The traditional economic view of the household is that, although there are differences in the roles men and women play in marriage, these differences represent an efficient division of labor, and both equally enjoy the rewards from cooperation. To put it another way, it is assumed that income received during marriage is “pooled” in a common pot. In economic theory, this assumption is made whenever a married couple is treated as if they have a common budget constraint. At the policy level, this assumption is reflected in, for example, measurements of low income or income inequality that are based only on family income, or the use of a married couple's total income to determine tax liabilities or eligibility for government benefits.

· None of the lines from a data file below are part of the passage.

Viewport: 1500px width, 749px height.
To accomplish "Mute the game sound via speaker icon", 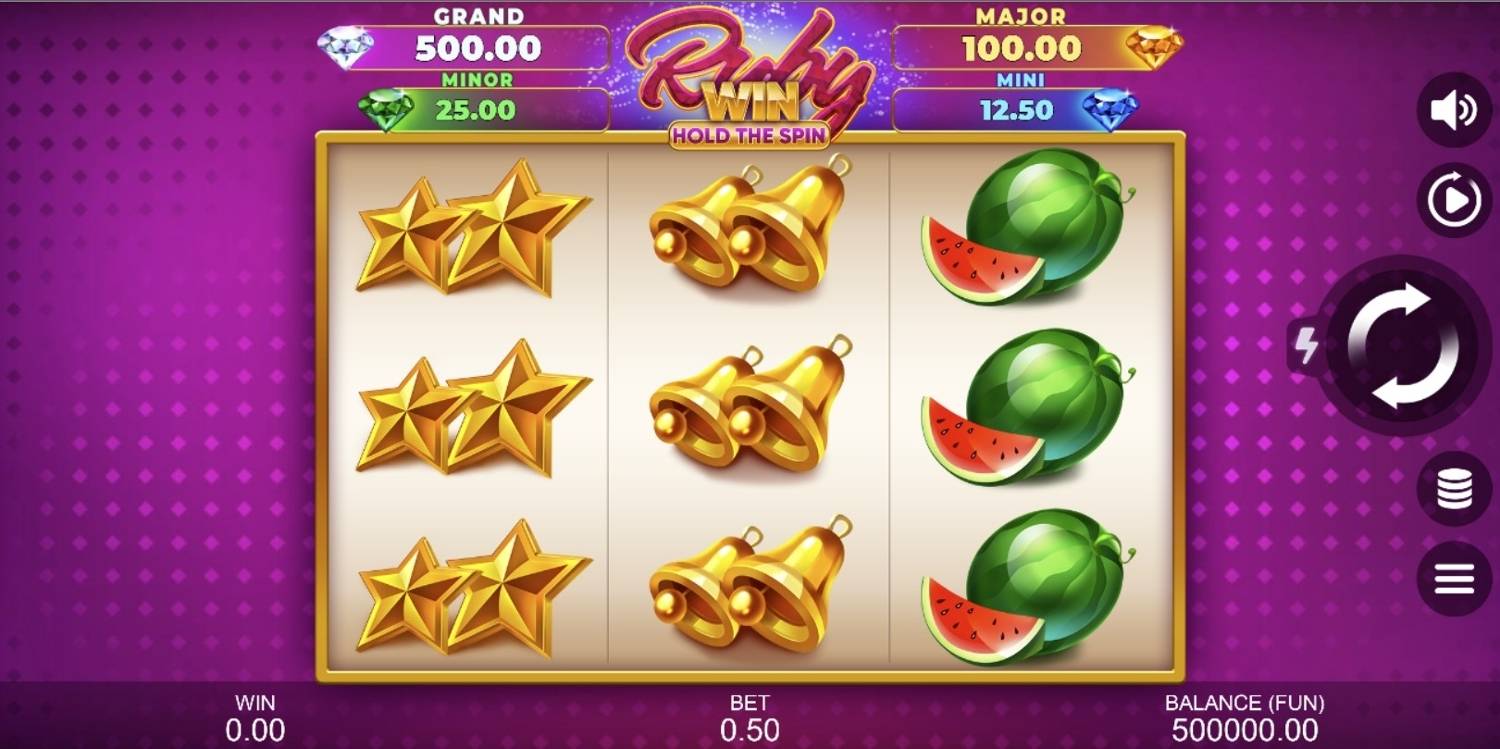I will (1453, 108).
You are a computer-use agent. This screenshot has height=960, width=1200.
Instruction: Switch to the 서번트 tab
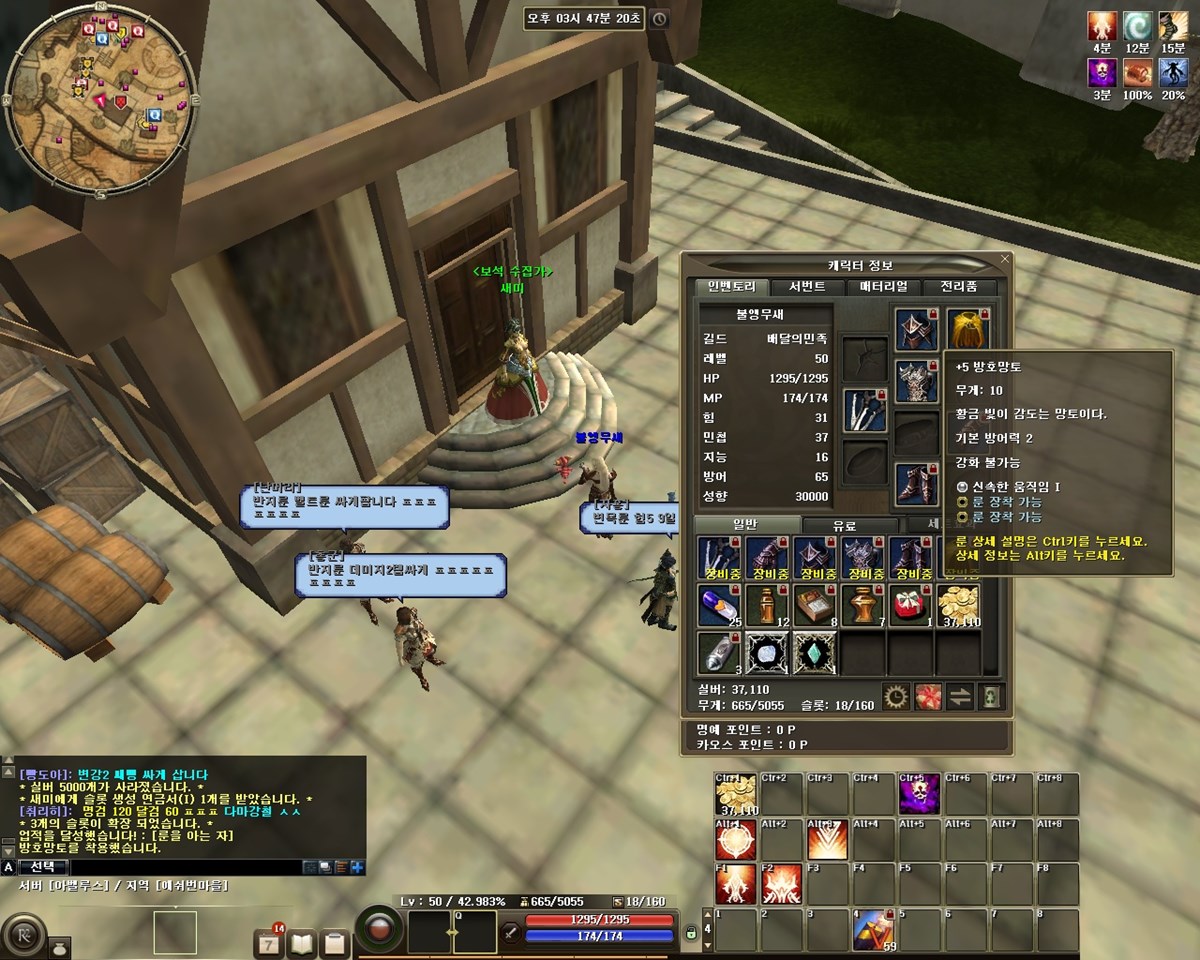(806, 287)
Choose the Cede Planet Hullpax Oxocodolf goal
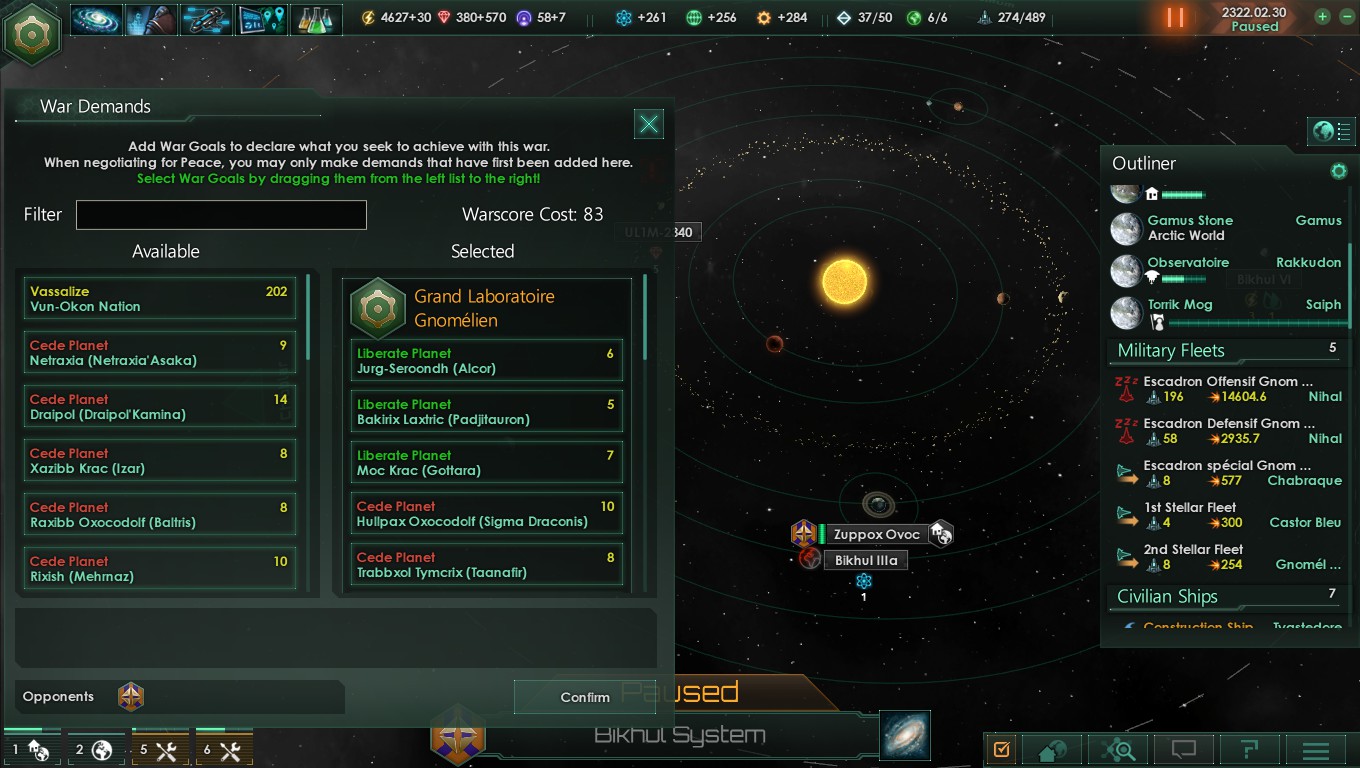This screenshot has height=768, width=1360. (487, 514)
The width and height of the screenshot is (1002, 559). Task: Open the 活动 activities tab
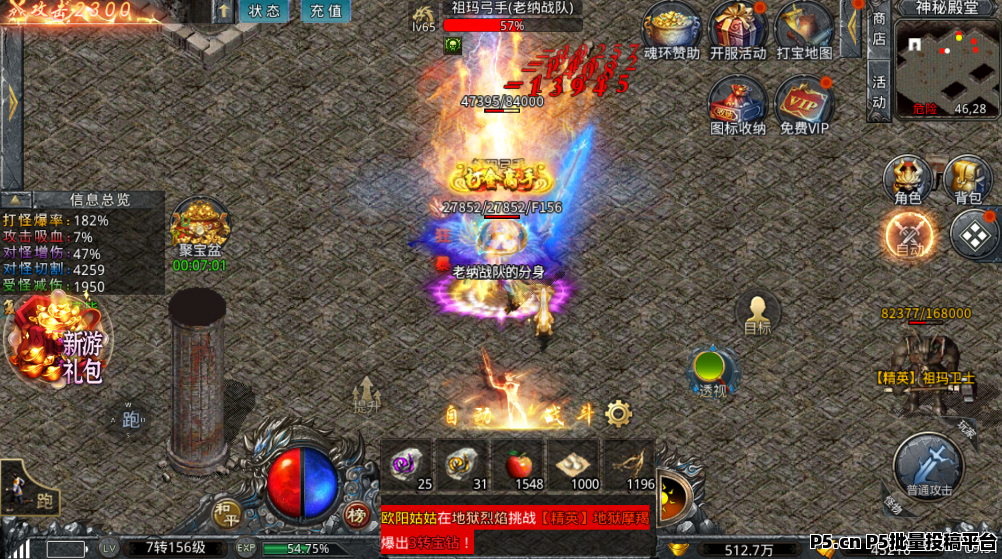[x=879, y=91]
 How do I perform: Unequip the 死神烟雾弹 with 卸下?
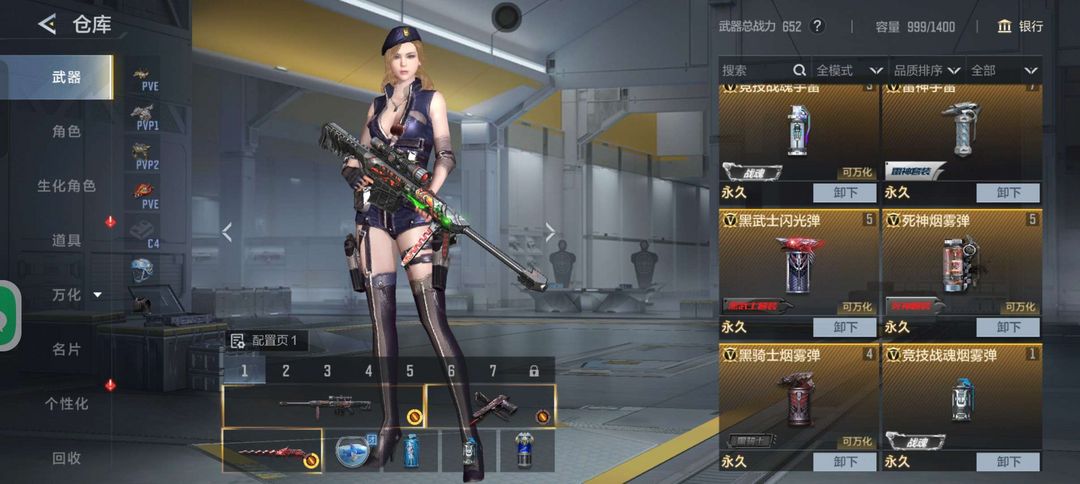[x=1008, y=327]

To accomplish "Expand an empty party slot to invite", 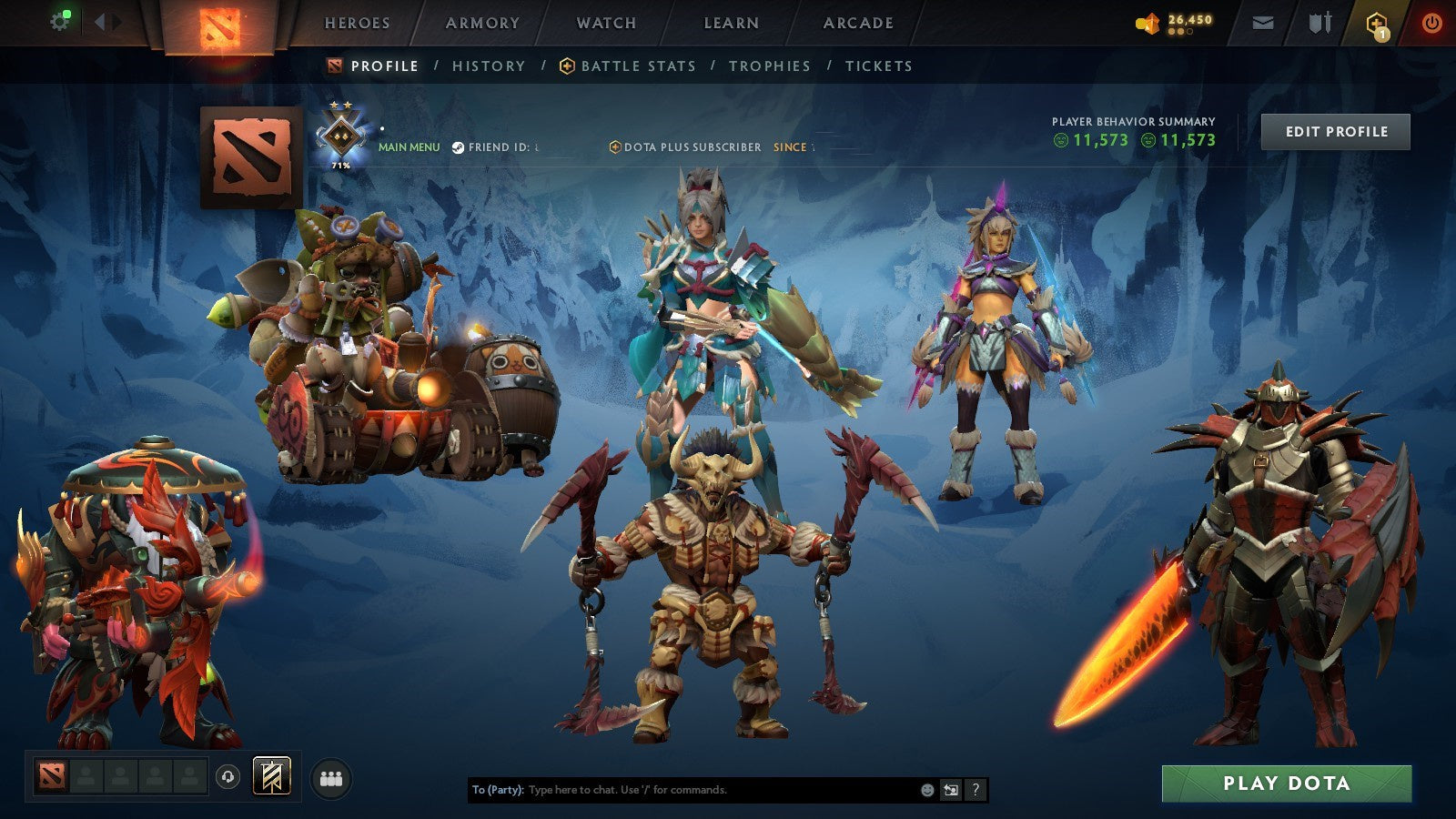I will (91, 776).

Yet a growing body of research casts doubt on the traditional economic view of marriage. More and more, scholars are beginning to see marriage as a “cooperative conflict” (Amartya Sen 1990). Spouses gain when they cooperate in raising children, sharing a home, or dividing labor so work can be done more efficiently. Yet spouses are in conflict over how the gains from marriage are to be distributed. For example, who gets to spend the money saved by preparing meals at home?
The chapters in this book describe several theories about marriage, and their predictions as to how the conflict will be resolved. For example, Shoshana Grossbard-Shechtman (1993, this volume), argues that the “wage” each spouse receives for his or her part of the marriage is the outcome of a “marriage market” process.